ADMIRAL LSDS requirements and survey
From ImageWeb
Contents |
Introduction
Fundamental to our early goals is the establishment of an easy-to-use local data sharing service.
See also:
Requirements
We need to select a file-sharing system that meets the following requirements (there is some overlap here, though each reflects a different use-case):
- Rock-solid reliability and availability
- File system clients for Windows, Linux and MacOS
- Competent access control, preferably with some level of RBAC and delegation
- Files remotely readable and writable, preferably using normal file access mechanisms
- Readable and writable using a simple HTTP-based protocol (e.g. WebDAV)
- Files accessible (readable) as ordinary web resources
- Locally or cloud hostable
- Can be augmented with additional local services for researchers (backup, annotation, packaging, visualization, etc.)
Also desirable:
- Synchronization with local or offline working copies
- File versioning
Candidates
- Linux with CIFS, Apache, MOD_WebDAV. Ubiquitous, free, reliable local file sharing, good platform for additional services. Remote access is less clear. Local access control is easy enough, but doesn't always play well with WebDAV (e.g. want common Auth/Access control for CIFS and WebDAV).

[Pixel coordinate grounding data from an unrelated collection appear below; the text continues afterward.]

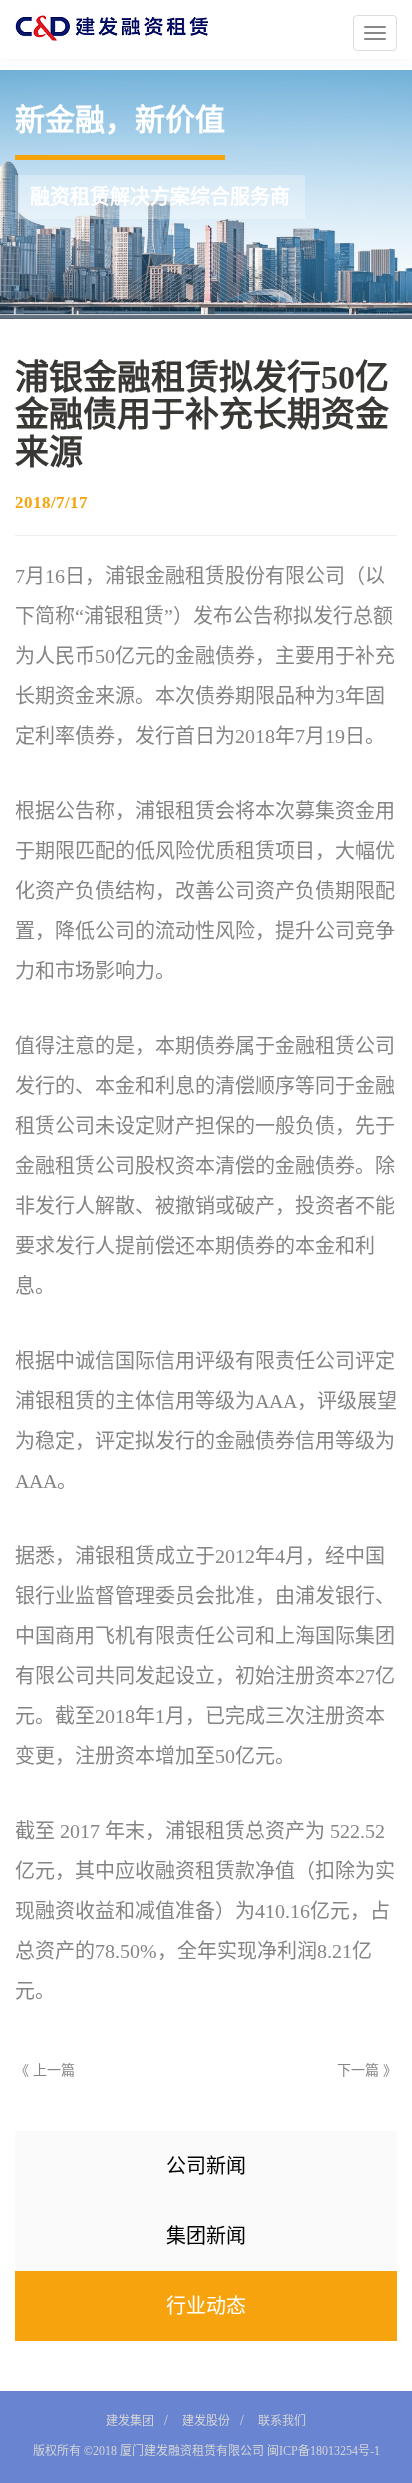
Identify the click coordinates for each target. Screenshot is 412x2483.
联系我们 (282, 2421)
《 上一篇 (45, 2070)
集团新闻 (206, 2236)
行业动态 (206, 2306)
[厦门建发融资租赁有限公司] (104, 28)
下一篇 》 (367, 2070)
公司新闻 (206, 2166)
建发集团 (130, 2421)
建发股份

- Xythos (http://www.xythos.com/products/webfile_server.html) - solid, functional WebDAV server. Comprehensive access control. Focussed on document management, and not obviously separable from that. Commercial and rather expensive.
- DropBox (https://www.dropbox.com/), was GetDropBox.com. Has a really nice interface, but is commercial and is only available as hosted service. Hence also hard to add additional services. Good example of the kind of facilities we'd like to see.
- ExtremeFS ...
- SOLR / Lucene indexing for search and discovery
- http://milton.ettrema.com/index.html - Milton webDAV library, apparently can be used to wrap an arbitrary resource (database, file system, etc.)
- http://virtuoso.openlinksw.com/dataspace/dav/wiki/Main/VOSDAV - Virtuoso OpenLink software also includes a WebDAV server
- http://fuse.sourceforge.net/sshfs.html - SSH file system client for Linux
- http://www.cam.ac.uk/cs/pwf/remote/ - Cambridge University file access facilities
Commentary
A preliminary search for "WebDAV server software" (and a number of variants) and "File synchronization software" does not reveal any candidate systems that are obviously superior to a standard Linux platform with CIFS.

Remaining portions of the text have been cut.